Another set of alarm bells over automation and jobs, this time by McKinsey, finds that job losses due to automation will take out anywhere from ten to twenty percent of the current global workforce by 2030.
As many as 800 million workers worldwide may lose their jobs to robots and automation by 2030, equivalent to more than a fifth of today’s global labor force.
That’s according to a new report covering 46 nations and more than 800 occupations by the research arm of McKinsey & Co.
The consulting company said Wednesday that both developed and emerging countries will be impacted. Machine operators, fast-food workers and back-office employees are among those who will be most affected if automation spreads quickly through the workplace.

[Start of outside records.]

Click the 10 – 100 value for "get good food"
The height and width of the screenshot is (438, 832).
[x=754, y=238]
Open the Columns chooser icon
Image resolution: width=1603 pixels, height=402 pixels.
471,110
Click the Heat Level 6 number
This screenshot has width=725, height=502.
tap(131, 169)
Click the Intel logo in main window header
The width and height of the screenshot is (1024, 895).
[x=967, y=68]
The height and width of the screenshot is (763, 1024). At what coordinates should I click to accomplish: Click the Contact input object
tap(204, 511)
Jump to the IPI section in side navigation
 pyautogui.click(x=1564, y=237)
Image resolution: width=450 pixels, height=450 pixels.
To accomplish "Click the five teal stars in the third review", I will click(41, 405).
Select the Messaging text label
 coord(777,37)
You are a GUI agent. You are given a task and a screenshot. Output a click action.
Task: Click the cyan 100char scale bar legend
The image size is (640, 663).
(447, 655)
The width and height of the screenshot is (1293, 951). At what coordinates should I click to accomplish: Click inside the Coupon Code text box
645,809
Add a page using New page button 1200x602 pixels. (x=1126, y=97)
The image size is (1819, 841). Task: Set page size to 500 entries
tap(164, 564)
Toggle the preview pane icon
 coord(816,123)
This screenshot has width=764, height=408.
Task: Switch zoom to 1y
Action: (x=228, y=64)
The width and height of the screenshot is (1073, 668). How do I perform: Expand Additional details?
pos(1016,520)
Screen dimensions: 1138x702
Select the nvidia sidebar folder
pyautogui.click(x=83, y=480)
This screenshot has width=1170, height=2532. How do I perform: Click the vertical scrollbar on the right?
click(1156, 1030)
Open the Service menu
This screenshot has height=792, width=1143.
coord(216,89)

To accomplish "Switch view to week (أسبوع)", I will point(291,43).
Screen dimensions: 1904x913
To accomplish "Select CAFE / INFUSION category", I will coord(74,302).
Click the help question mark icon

Even if the rise of robots is less rapid, some 400 million workers could still find themselves displaced by automation and would need to find new jobs over the next 13 years, the McKinsey Global Institute study found.
But of course there will be new jobs, with new skills to learn.
The good news for those displaced is that there will be jobs for them to transition into, although in many cases they’re going to have to learn new skills to do the work. Those jobs will include health-care providers for aging populations, technology specialists and even gardeners, according to the report.
“We’re all going to have to change and learn how to do new things over time,” Michael Chui, a San Francisco-based partner at the institute, said in an interview.
Then again if you don't have the money or education to learn these new skills, well, then you'll have to do other things like Be Poor And Unemployed. McKinsey by the way finds that as many as 75 million American jobs are going away to be replaced by...something, in the next 12 years. And tens of millions of us won't have the resources to change careers, especially should that odious GOP tax bill become law.
A lot of us aren't going to come out on the other side on this one, guys.